[Stored entries]
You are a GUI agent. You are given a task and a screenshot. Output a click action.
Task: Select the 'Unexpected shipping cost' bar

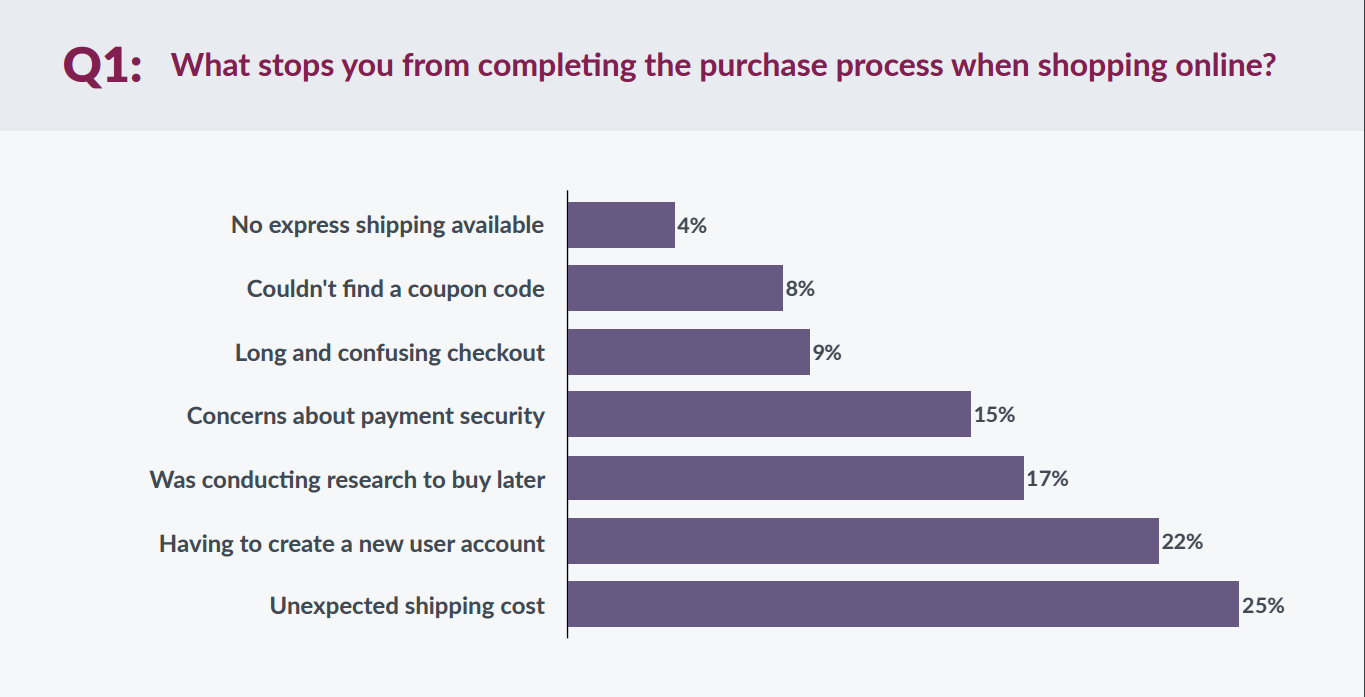pyautogui.click(x=903, y=604)
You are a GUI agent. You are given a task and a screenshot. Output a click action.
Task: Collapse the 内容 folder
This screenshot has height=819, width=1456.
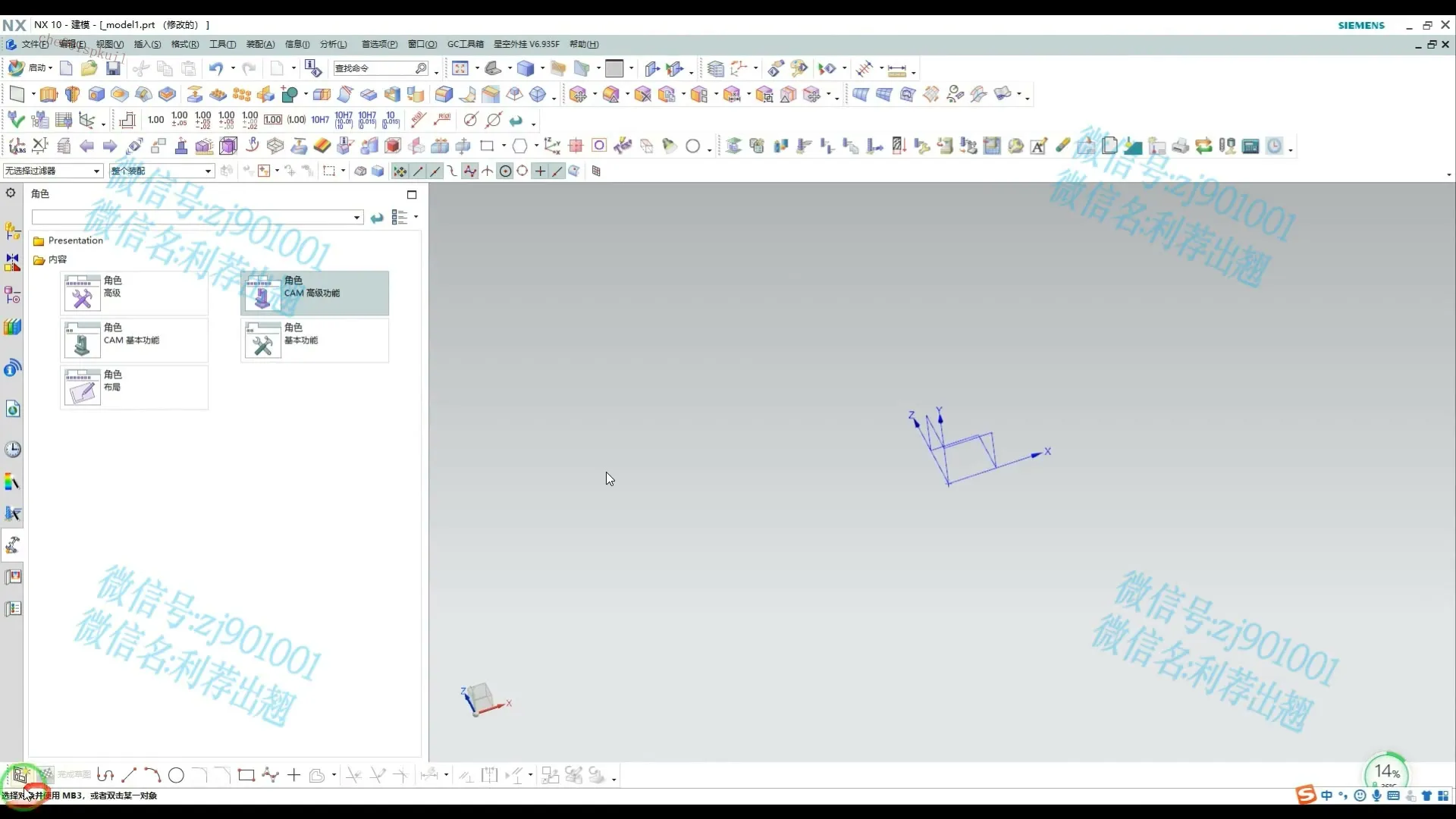click(x=39, y=260)
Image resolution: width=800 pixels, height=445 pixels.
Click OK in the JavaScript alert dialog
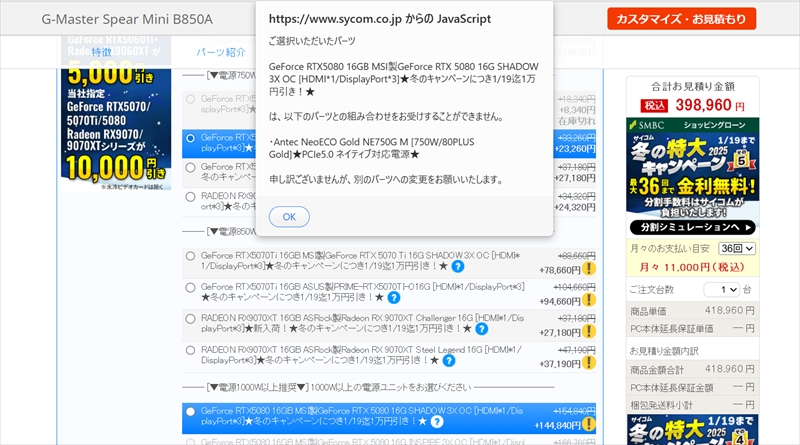(289, 216)
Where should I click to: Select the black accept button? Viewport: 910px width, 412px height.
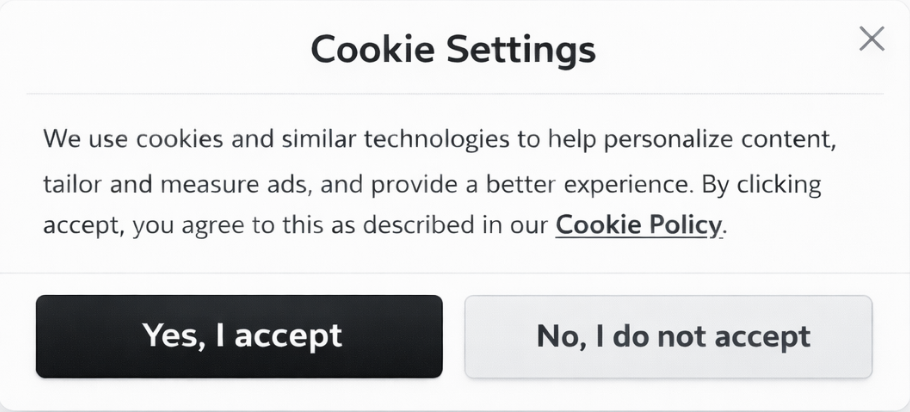239,336
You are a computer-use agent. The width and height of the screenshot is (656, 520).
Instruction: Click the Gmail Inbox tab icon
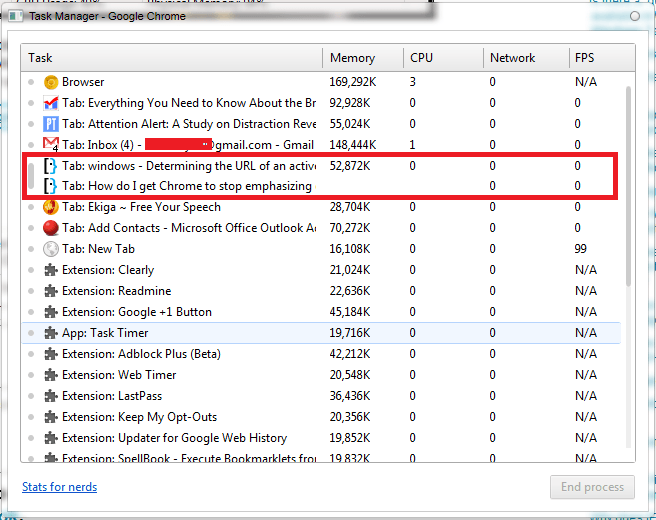[51, 145]
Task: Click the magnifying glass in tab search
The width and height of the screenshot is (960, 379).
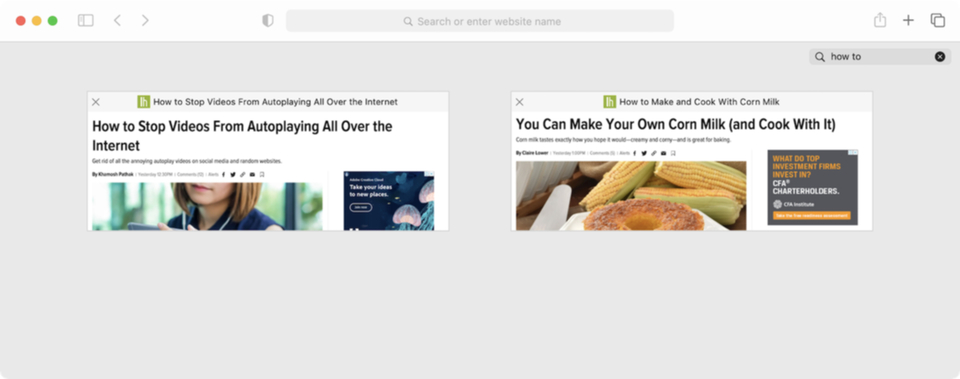Action: [x=820, y=57]
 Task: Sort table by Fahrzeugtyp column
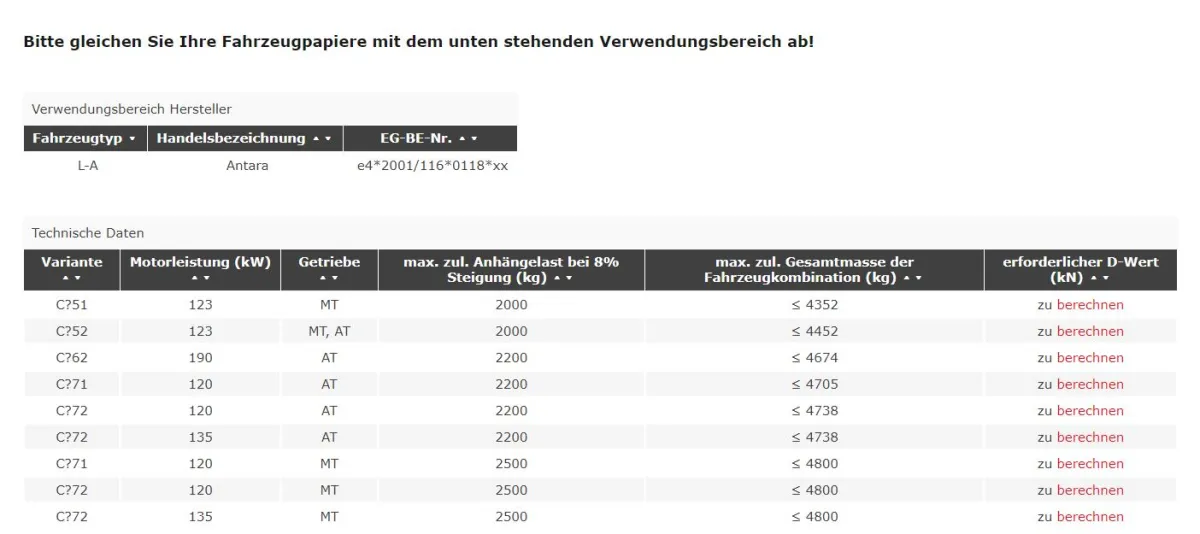click(86, 138)
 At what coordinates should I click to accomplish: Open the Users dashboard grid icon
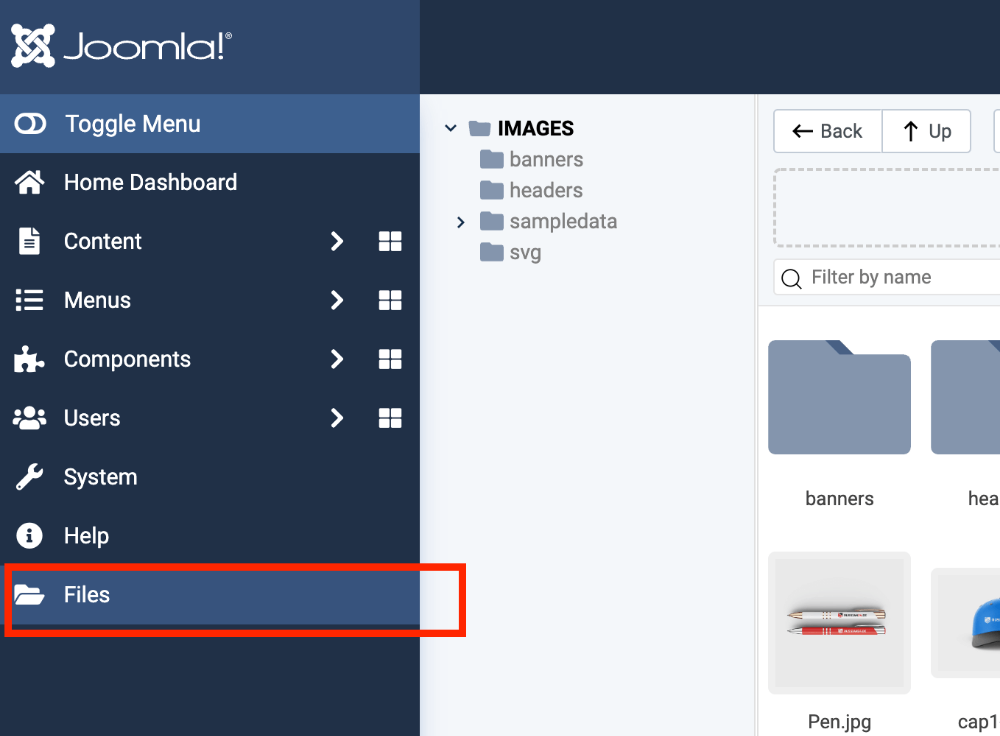(390, 419)
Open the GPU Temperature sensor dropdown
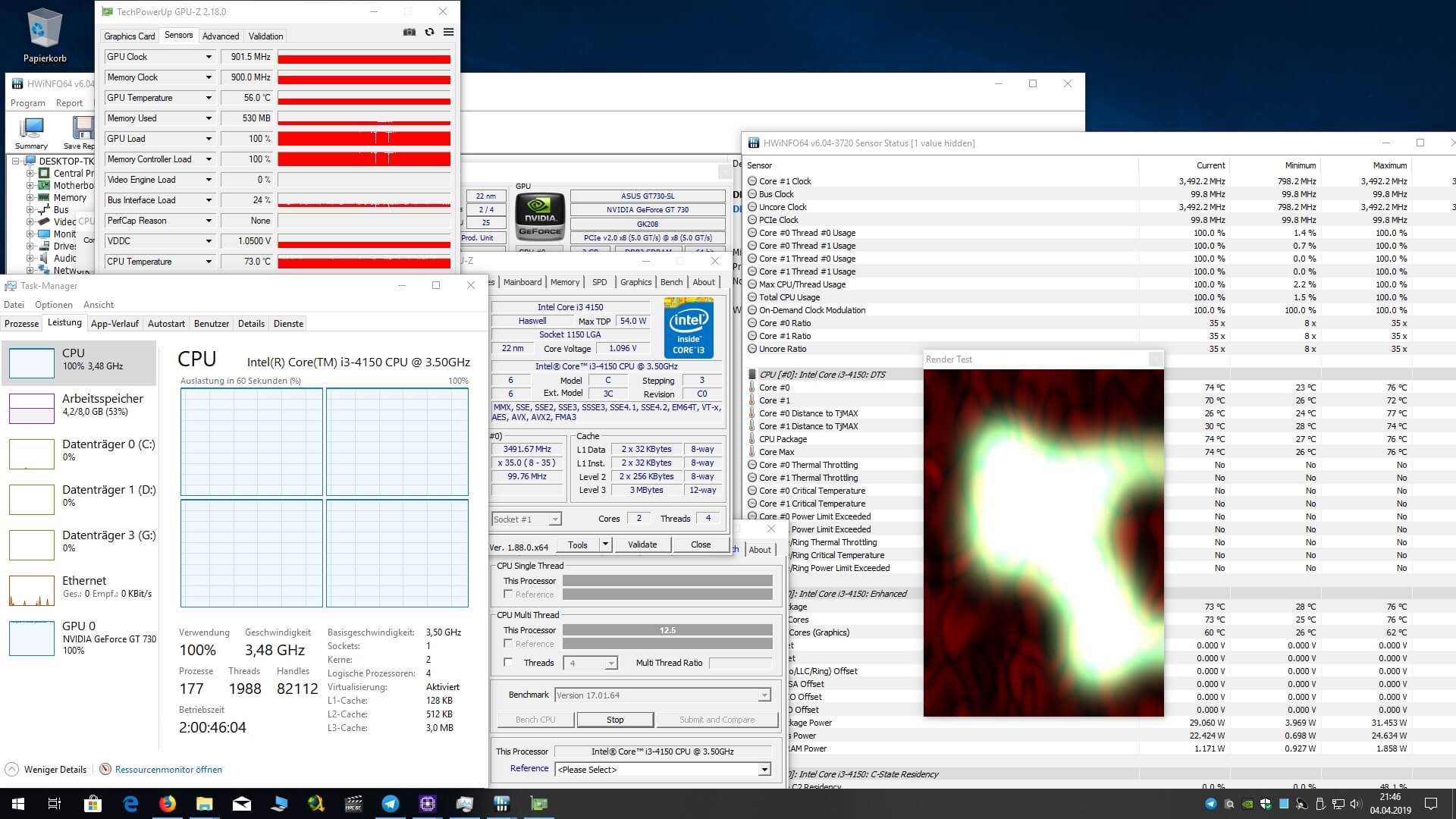1456x819 pixels. [209, 98]
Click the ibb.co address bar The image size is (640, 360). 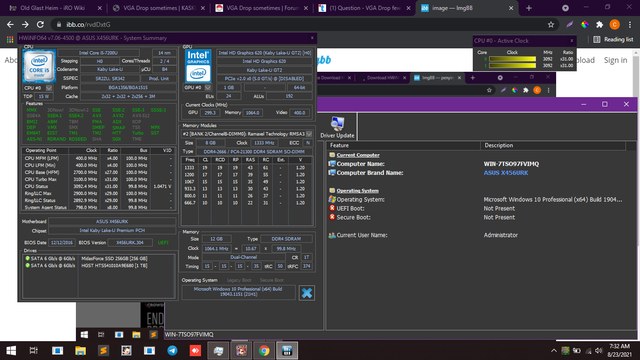[x=300, y=24]
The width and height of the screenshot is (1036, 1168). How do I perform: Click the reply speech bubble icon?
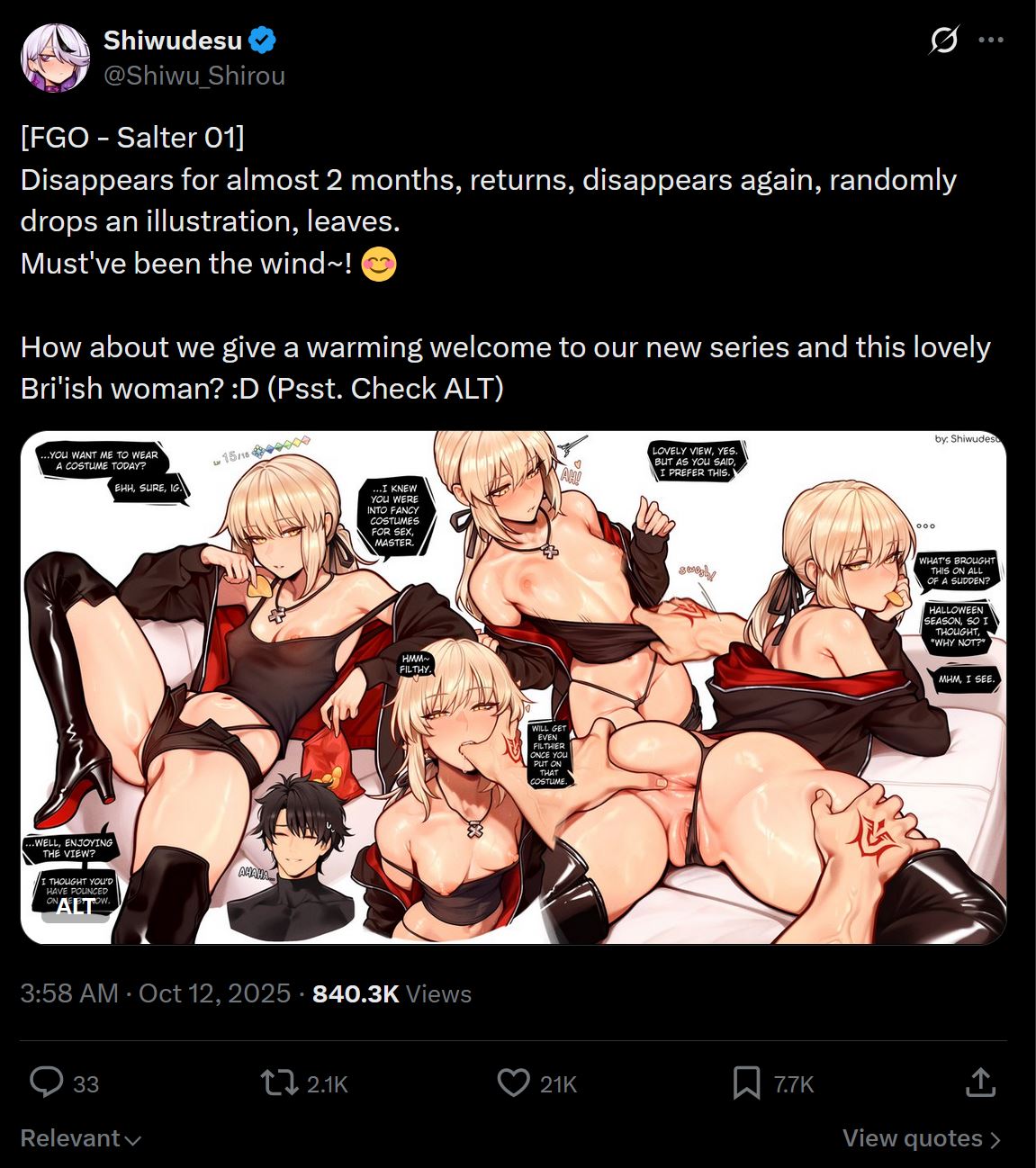tap(46, 1083)
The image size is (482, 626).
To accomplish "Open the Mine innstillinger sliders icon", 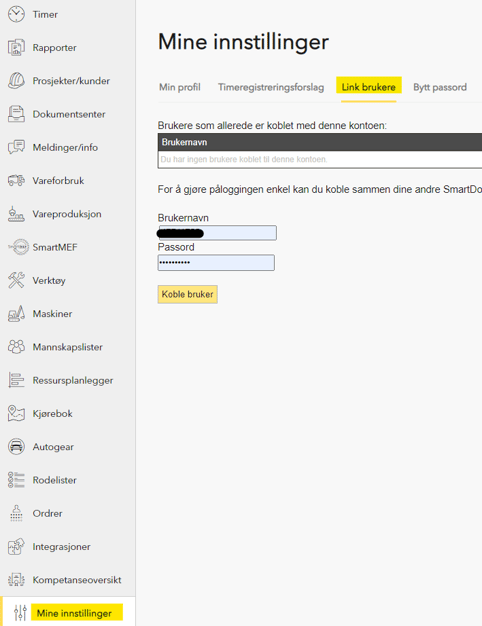I will [x=20, y=612].
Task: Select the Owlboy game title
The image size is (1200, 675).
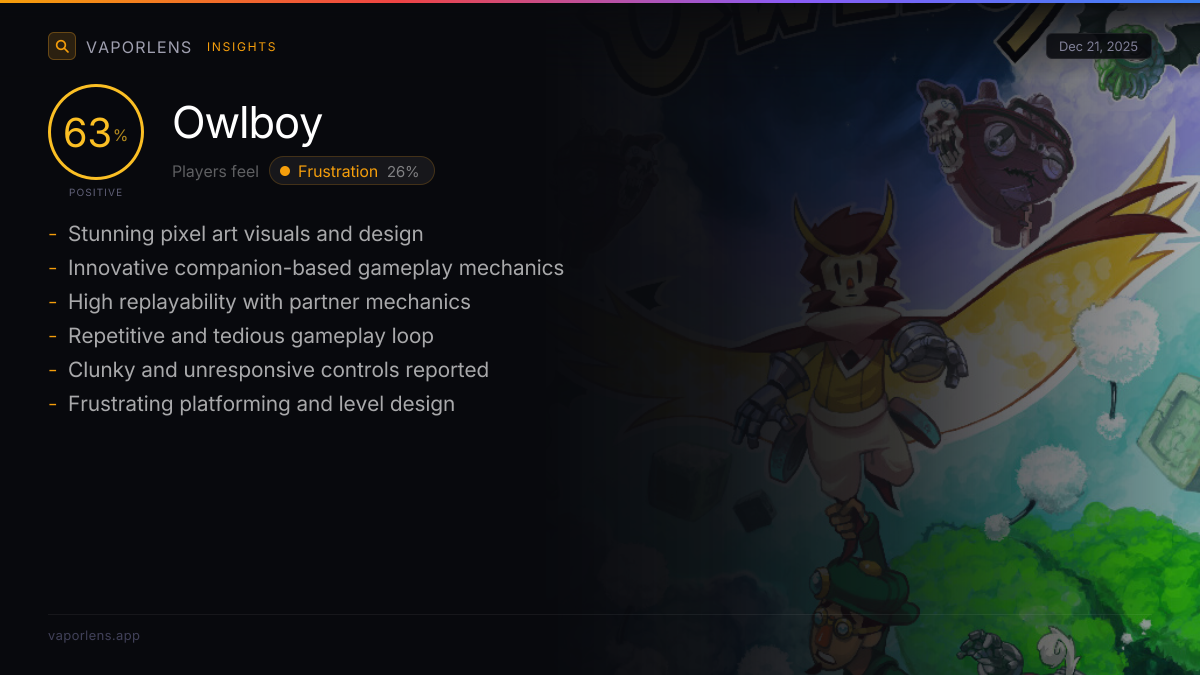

### SET TASK
Gather each line of the records above that contains the string "Select", and list those lines.

### EXERCISE RESULT
Task: Select the 'Unexpected shipping cost' bar
Where should I click to: Select the black accept button? Viewport: 910px width, 412px height.
Task: Select the Owlboy game title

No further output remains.